[Pixel coordinate grounding data]
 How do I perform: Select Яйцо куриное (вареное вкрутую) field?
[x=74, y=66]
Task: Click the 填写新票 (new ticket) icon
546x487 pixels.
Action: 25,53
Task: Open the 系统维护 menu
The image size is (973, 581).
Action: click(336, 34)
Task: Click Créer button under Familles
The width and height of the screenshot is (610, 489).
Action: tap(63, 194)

YOUR ASSIGNMENT – Please repeat each line from the one with "The width and" through the last line of the data above, and add nothing.

ANSWER BOX –
The width and height of the screenshot is (610, 489).
Action: tap(63, 194)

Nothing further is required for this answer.